I just wish that there were more clips available of the old school guys though; they really were something else.

Goal! A football songs top ten

The relationship between music and football has evolved over the years, but it’s fair to say the twin pursuits have always shared some common ground.

Recently, we have seen the slow demise of the traditional FA Cup final song, in a move which has paralleled the decline of outlets like Top of the Pops on which to perform the music in question.

From a Shots perspective, we use Apache on the East Bank but haven’t, so far as I know, released an official single.

I’m not a fan of The Shadows or sixties music in general so even for sentimental reasons it wouldn’t maker the grade for this particular top ten.

Because there are the two animals: the official club song and the topical song, made by bands whose members supported a particular team (I think The Yobs for exame were Spurs fans but don’t quote me on that) and who would pen poignant lyrics about life on the terraces.

During the 70s and 80s boom time for footy songs, had we been in a higher echelon, perhaps we might have seen and heard such a thing.

Growing up, Reading were our chief rivals.
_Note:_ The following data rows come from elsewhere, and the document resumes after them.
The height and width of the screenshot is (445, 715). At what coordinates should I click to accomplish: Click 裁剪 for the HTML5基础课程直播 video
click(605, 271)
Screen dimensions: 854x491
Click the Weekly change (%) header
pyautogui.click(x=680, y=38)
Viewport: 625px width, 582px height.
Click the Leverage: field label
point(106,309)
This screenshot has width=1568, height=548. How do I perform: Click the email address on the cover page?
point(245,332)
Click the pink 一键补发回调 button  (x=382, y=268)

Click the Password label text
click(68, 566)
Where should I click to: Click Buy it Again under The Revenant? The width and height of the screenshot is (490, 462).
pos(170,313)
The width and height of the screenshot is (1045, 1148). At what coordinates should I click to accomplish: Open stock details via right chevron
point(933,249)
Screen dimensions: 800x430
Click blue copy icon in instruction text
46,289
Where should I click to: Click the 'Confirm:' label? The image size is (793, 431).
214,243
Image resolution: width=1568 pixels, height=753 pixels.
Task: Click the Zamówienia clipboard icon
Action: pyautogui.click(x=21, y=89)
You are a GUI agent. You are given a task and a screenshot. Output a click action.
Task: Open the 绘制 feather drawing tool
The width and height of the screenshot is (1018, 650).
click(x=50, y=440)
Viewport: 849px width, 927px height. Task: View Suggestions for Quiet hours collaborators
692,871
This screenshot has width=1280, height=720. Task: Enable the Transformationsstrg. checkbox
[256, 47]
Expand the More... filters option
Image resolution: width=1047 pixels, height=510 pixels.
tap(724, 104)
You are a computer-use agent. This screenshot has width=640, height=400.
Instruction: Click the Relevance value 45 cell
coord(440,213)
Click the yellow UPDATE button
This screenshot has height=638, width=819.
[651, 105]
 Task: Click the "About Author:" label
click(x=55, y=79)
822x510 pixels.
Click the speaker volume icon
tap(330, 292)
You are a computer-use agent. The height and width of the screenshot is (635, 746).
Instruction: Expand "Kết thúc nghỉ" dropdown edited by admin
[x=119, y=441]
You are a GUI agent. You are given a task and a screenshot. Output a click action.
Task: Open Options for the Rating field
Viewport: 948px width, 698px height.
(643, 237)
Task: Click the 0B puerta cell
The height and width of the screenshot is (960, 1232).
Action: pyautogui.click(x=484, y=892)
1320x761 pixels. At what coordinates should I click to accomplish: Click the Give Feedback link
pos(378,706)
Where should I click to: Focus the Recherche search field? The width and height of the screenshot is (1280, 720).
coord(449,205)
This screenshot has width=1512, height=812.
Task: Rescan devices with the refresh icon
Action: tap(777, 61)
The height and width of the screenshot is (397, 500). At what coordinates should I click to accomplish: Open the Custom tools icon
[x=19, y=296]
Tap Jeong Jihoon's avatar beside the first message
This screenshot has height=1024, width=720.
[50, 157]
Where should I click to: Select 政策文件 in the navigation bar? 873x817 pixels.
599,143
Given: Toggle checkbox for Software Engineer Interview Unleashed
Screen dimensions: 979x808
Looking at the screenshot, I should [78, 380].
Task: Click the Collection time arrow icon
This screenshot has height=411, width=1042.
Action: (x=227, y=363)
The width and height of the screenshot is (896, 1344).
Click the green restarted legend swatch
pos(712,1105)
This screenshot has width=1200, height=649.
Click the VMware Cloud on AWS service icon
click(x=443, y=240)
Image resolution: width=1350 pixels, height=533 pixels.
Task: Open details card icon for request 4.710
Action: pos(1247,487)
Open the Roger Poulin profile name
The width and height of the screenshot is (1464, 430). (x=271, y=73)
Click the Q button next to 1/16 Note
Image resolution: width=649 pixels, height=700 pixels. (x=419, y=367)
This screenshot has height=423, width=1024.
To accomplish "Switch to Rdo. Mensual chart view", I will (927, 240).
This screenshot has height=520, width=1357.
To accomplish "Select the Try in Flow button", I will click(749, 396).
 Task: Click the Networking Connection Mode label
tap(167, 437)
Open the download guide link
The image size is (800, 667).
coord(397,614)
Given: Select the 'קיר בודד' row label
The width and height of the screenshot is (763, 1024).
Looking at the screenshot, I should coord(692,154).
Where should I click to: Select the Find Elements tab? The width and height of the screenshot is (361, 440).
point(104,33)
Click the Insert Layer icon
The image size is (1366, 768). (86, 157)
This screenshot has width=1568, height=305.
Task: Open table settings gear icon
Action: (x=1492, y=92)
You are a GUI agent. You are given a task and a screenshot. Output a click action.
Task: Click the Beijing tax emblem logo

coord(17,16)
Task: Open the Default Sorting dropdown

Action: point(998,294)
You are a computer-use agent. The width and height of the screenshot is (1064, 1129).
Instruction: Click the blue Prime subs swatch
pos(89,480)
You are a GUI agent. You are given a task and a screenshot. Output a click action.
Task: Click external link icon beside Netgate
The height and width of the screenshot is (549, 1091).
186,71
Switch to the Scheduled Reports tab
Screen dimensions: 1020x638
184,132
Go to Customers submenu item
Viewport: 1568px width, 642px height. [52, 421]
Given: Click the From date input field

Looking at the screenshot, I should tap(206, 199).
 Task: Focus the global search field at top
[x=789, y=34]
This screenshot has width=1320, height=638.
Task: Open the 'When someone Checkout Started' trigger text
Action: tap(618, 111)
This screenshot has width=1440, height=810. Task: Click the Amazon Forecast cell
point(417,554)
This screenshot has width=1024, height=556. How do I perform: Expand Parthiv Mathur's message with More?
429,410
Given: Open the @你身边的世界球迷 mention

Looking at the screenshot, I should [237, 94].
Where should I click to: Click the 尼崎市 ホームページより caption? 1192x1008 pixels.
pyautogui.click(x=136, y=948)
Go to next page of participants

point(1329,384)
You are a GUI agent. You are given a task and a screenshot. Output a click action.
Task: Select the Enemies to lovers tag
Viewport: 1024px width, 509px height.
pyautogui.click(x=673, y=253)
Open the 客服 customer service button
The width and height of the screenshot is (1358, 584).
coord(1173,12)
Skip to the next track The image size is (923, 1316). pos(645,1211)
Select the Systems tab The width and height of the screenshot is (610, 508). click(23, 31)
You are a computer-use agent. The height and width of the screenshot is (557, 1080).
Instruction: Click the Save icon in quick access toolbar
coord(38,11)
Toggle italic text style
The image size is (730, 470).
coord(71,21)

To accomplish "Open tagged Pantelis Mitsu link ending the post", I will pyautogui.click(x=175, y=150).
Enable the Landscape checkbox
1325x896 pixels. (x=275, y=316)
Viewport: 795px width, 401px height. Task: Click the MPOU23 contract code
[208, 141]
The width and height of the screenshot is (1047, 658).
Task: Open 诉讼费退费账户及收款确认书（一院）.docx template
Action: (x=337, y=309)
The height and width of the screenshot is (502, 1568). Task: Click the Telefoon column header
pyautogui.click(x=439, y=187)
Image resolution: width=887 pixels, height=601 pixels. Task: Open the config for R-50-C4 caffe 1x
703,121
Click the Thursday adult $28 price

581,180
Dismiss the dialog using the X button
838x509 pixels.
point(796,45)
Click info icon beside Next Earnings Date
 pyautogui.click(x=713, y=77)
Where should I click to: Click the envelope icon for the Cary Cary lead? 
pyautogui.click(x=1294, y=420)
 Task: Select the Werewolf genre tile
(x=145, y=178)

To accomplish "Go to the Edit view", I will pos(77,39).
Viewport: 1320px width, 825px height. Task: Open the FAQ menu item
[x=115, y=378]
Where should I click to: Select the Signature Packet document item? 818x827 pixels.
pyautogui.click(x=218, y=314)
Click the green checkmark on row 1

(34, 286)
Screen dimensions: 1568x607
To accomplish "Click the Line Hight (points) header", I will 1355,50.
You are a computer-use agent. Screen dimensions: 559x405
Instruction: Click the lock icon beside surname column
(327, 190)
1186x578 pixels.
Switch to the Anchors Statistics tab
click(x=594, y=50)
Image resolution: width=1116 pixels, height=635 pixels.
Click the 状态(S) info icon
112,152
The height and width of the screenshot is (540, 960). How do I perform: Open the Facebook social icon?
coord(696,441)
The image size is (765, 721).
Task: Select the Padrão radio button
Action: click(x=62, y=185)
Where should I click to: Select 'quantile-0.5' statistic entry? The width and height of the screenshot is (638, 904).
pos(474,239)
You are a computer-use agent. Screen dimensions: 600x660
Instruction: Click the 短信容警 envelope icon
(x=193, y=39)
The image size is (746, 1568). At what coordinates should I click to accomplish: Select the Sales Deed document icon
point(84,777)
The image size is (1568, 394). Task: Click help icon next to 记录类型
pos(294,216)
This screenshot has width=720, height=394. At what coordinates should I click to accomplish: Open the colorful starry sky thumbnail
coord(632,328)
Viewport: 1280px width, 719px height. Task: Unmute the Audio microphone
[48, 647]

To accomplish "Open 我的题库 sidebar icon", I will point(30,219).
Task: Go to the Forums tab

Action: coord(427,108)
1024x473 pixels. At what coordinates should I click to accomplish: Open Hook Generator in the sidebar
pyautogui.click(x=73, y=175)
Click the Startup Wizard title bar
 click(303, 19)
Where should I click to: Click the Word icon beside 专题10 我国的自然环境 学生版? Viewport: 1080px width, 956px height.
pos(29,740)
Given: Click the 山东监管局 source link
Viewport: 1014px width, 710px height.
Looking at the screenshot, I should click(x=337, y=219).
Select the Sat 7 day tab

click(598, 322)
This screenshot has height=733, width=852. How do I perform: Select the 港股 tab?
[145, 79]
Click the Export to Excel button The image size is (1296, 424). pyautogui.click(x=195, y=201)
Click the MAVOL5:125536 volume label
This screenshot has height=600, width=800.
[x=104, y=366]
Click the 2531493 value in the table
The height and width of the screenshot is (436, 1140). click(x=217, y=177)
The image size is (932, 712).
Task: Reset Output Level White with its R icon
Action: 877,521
Add Pompey and Bournemouth apropos Hampshire derbies. Woking was largely unheard of, just another concrete jungle up the road.

I looked at the Planet Football website and they’d got a list of 77 songs and Reading made an official release.

They Call Us the Royals

This sounds like the theme song for a new flavour of crisps, or the montage music from a film starring one of the lesser-known Disney Channel stars.

Now that IS embarrassing.

Build a bonfire, build a bonfire, put the Reading at the top

Put the Woking in the middle and burn the fucking lot

I’m sure there’s a tune there somewhere – maybe 50 Cent? Or back in the day Sham 69 or Cockney Rejects would have made a decent fist of it.

Or imagine Champione given the technno / trance treatment – that’d work.

Oh Champione

the one and only
the Aldershot
they said our days are numbered we’re not famous anymore
but Shots rule non league football like they’ve always done before

If you look at the web music press, NME, Ranker and the like have all the usual suspects, Vindaloo, Three Lions, World In Motion… no mention of Half Man Half Biscuit any place.

Glenn and Chris singing Diamond Lights or Kevin Keegan’s “Head Over Heels In Love” are surely instant dismissals. As are things like Embrace with “World At Your Feet” – these are simply bog-standard.

There are tenuous works that almost make the cut that I’m quite fond of. Subbuteo gets a mention in The Undertones’ “My Perfect Cousin” and who knows why arguably the Wedding Presents’ best album was named George Best!

Others just failing to make the grade here are Collapsed Lung’s “Eat My Goal”,

Off the top of my head I could think of four absolute shoe-ins for a top ten football songs of an independent vein and I scoured the internet for the rest; and here they are.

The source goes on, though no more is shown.